Success Story

Monitoring disease with microfluidics

Alphonsus Ng, right, and his University of Toronto supervisor Aaron Wheeler used digital microfluidics to develop a rapid, simple diagnostic tool that can transform disease tracking in low-resource environments such as refugee camps.

Early in his PhD program, Alphonsus Ng was tasked with finding a way to miniaturize clinical immunoassay analyzers to the size of a credit card.

“These analyzers are bulky, expensive machines that measure specific analytes in blood,” the University of Toronto graduate explains. “As part of my doctoral work, I was working with Abbott Laboratories to develop the future of that technology.”
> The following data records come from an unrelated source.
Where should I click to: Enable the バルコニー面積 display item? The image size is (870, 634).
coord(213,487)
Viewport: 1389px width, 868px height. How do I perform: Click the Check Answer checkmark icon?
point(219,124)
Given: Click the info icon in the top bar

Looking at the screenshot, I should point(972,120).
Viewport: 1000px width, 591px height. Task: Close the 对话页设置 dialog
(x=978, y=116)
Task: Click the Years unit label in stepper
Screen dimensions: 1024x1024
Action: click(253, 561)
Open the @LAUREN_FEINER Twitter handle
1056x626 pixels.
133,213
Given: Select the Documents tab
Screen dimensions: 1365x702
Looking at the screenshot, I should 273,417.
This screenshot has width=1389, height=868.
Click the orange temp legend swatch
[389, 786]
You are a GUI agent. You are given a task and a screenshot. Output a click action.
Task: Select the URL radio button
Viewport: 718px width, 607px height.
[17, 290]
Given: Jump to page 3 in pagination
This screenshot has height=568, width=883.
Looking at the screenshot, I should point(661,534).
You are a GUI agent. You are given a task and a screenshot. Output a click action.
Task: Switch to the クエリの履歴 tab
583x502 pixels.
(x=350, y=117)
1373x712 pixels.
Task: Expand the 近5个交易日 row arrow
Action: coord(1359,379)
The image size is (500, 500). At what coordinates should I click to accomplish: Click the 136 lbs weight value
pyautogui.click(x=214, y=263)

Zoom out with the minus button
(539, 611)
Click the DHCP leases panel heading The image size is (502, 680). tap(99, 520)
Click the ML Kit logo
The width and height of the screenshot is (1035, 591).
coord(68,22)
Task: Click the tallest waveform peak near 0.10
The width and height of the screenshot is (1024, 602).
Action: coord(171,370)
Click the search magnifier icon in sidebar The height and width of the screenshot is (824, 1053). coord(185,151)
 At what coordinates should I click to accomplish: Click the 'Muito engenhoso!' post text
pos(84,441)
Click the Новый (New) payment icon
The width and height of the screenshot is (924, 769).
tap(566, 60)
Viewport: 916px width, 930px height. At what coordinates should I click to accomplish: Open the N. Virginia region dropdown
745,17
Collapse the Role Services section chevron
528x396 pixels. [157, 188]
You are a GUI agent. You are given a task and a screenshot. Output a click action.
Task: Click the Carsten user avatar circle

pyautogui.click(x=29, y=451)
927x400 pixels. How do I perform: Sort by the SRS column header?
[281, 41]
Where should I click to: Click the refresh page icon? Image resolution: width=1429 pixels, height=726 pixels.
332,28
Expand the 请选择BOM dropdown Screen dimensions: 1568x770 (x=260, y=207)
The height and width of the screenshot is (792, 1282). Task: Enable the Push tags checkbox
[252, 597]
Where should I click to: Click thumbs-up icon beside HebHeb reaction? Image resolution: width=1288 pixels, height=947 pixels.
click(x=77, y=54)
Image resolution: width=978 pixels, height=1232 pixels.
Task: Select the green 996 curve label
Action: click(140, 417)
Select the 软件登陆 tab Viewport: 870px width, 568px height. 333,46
Thanks to his supervisor, digital microfluidics innovator Aaron Wheeler in U of T’s Department of Chemistry and Institute of Biomaterials and Biomedical Engineering, Ng was given a solid foundation to tackle this challenge. 

Digital microfluidics is a technique used to manipulate tiny droplets of liquid on an electrode-embedded microchip. It enables researchers to carry out precise laboratory procedures faster and on a vastly smaller scale.

Over the next several years, as an NSERC Graduate Scholar, Ng developed a digital microfluidic method to separate magnetic particles from multiple droplets in parallel. Magnetic particle separation is the basis of many laboratory assays, including immunoassays. Being able to do this reliably in a miniaturized format is a game-changer. 

“The great thing about this technique is that it is highly adaptable,” he says. “With the right particles and reagents, you can program the same microchip to test for virtually any diseases.”

Ng credits CMC for giving him the tools to create his solution. “They provided access to COMSOL modeling software, which allowed us to determine a magnet design to hold those particles in place for separation.”

Working with Abbott Laboratories and Ryan Fobel, CEO of Sci-Bots Inc. and a fellow doctoral student at the time, Ng and his team designed and tested a benchtop diagnostic prototype in the laboratory, and then they set themselves an even more ambitious goal.

“We wanted to build something smaller, less expensive that could run from a laptop power supply, and show that it can work outside of the lab.”

Backed by a $112,000 Grand Challenges Canada grant, the group developed their platform, dubbed the MR Box—a point of- care disease monitoring system to detect immunity to measles and rubella, infectious diseases that can be fatal to non-vaccinated children.

Working with the U.S. Centres for Disease Control and Prevention (CDC) and other international agencies, and in just three weeks, the away team tested hundreds of children and their caregivers at the Kakuma Refugee Camp in Kenya, after a camp-wide immunization campaign. Validation through traditional lab testing showed their test to be 86 per cent and 91 per cent accurate, respectively, in detecting immunity in measles and rubella samples. 

‘The great thing about this technique is that it is highly adaptable’

Dr. Ng’s work was published in the illustrious journal Science Translational Medicine, and his 27 publications have been cited more than 1,500 times.

Today Dr. Ng holds a prestigious Government of Canada Banting Postdoctoral Fellowship in the laboratory of James R. Heath, first at the California Institute of Technology, and now at the Institute for Systems Biology in Seattle, WA, where he is developing microfluidics for cancer immunotherapy applications. He was also recently awarded CMC’s Douglas R. Colton Medal for Research Excellence.

It was Ng’s experience of taking his technology into the field that resonates most. “It was a unique opportunity,” he says. “Every step of the way there was some  hurdle that we were able to overcome as a team. It’s something I can never forget.”